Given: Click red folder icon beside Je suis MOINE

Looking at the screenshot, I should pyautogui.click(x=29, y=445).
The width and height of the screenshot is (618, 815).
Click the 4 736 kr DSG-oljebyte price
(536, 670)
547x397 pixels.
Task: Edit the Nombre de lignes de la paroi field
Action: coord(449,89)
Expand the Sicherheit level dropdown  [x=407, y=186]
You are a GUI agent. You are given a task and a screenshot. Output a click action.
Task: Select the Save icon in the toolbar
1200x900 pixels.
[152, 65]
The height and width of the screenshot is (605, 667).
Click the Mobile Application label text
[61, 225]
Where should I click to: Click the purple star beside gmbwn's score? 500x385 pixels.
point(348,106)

▬▬▬

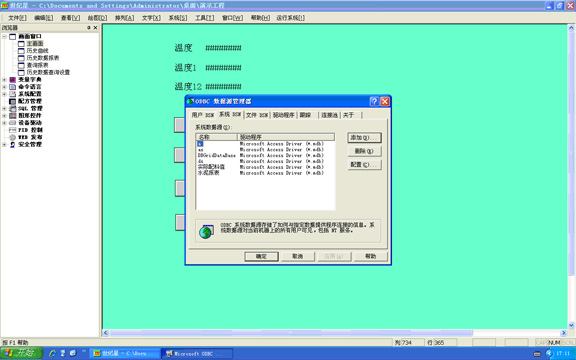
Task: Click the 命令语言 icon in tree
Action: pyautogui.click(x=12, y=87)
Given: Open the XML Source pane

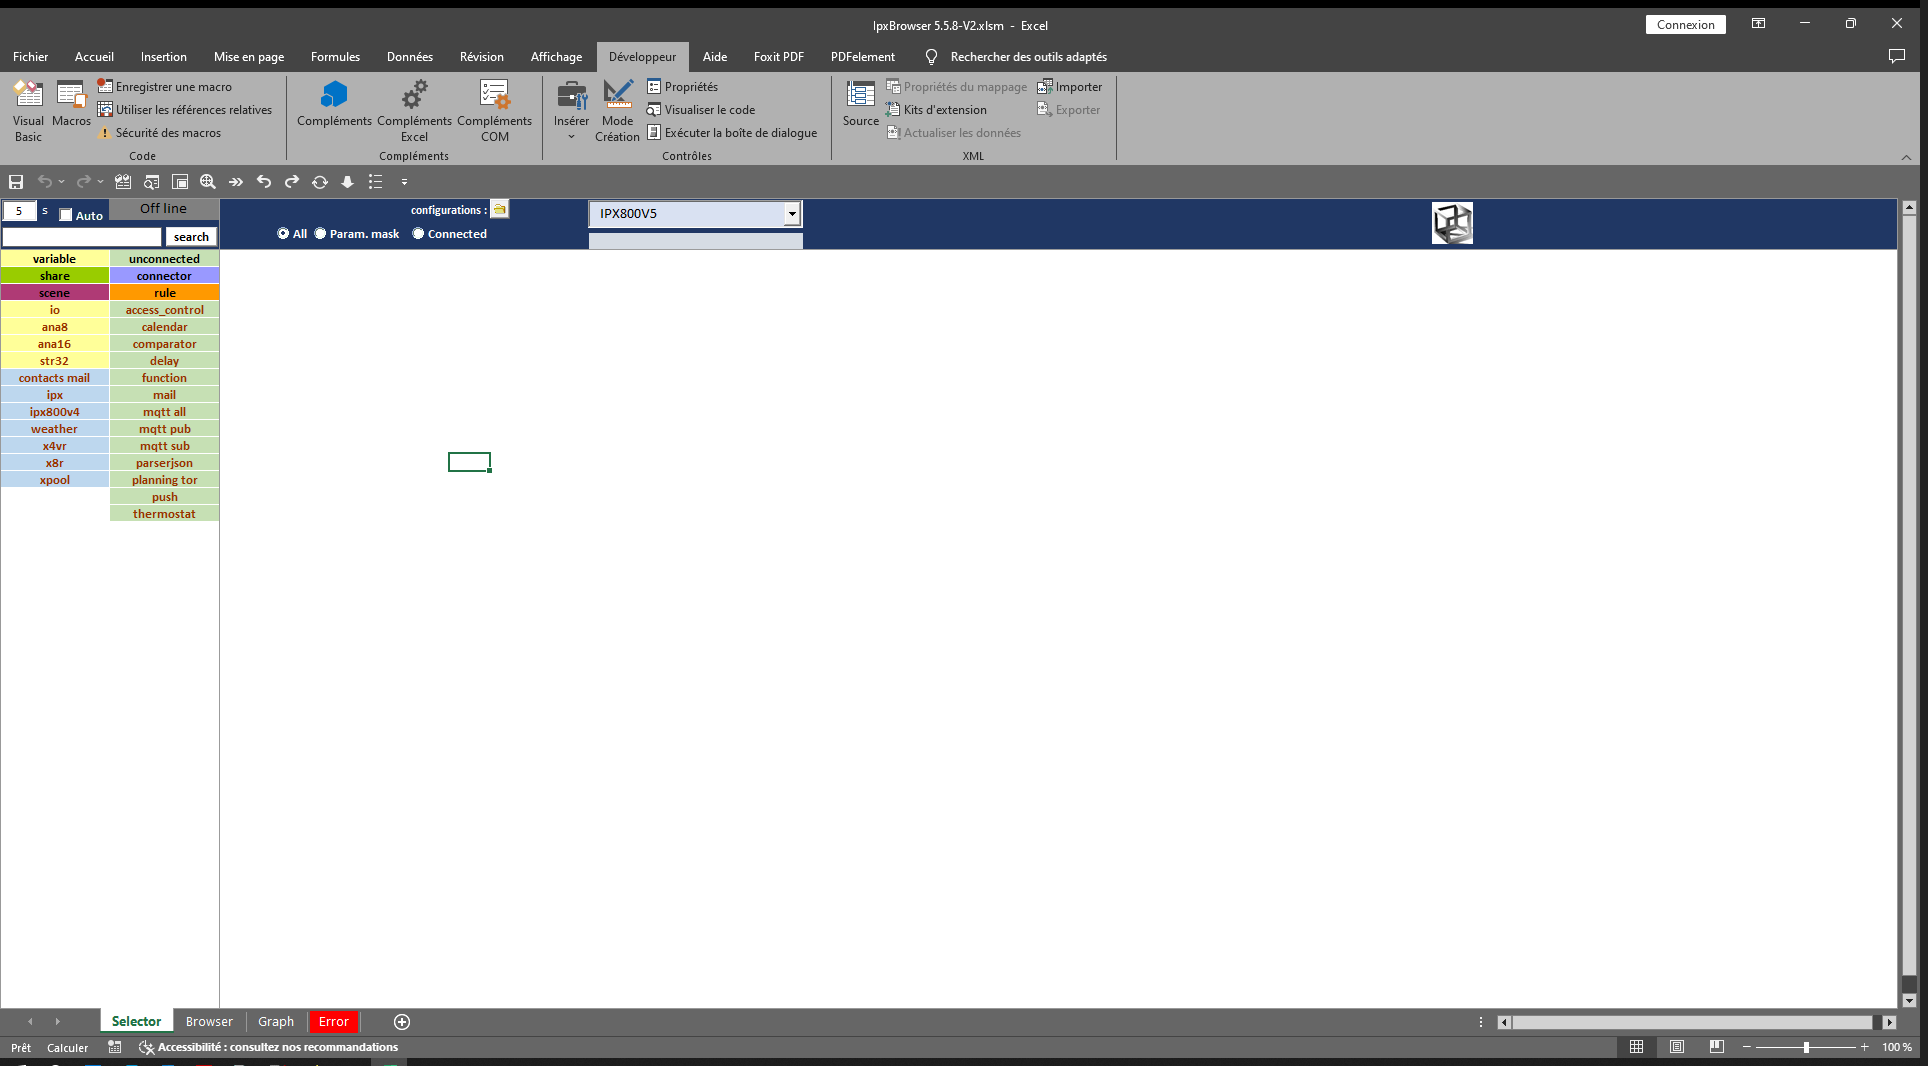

▬▬▬

- _Task goal_
Counting only lines that hold the word "width", say how many there are in the listing above and add nothing.

- _Result of the task_
2